**Task goal**
Render the data below as a JSON list of strings, one string per line and no blank lines, covering only the line that contains "Task: Tap the washbasin in the 3,79 bathroom" through the line that contains "pyautogui.click(x=722, y=624)". Leave out every other line.
>> Start Information shown
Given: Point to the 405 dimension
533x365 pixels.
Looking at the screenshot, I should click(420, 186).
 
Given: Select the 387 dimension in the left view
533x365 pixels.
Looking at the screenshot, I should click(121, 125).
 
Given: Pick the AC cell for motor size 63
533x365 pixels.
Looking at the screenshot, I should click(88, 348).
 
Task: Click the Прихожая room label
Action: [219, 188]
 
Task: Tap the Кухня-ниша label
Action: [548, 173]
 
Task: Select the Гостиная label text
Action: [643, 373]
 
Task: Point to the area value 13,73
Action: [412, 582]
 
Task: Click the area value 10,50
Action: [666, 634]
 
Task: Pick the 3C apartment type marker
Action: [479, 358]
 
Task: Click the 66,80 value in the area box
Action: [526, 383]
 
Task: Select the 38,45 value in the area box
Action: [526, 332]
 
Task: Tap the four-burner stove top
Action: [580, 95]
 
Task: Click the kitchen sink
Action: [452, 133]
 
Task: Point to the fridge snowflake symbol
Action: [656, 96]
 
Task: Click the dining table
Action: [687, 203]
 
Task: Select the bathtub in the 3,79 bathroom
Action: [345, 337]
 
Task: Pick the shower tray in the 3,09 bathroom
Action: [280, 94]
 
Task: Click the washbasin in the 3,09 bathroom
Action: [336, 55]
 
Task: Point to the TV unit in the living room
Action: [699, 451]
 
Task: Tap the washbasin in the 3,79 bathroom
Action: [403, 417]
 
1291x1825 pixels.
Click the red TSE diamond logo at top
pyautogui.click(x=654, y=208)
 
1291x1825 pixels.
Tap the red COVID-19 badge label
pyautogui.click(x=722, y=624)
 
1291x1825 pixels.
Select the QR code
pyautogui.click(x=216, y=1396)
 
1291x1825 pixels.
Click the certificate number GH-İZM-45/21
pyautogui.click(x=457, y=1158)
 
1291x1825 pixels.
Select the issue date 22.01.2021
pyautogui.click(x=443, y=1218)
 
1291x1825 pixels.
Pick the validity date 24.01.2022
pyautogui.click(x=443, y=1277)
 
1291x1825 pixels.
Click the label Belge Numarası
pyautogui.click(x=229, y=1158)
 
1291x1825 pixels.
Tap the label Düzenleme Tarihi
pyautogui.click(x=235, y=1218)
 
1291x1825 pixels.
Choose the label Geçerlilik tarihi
>> End Information shown
**Answer to this problem**
[
  "Task: Tap the washbasin in the 3,79 bathroom",
  "Action: [403, 417]",
  "1291x1825 pixels.",
  "Click the red TSE diamond logo at top",
  "pyautogui.click(x=654, y=208)",
  "1291x1825 pixels.",
  "Tap the red COVID-19 badge label",
  "pyautogui.click(x=722, y=624)"
]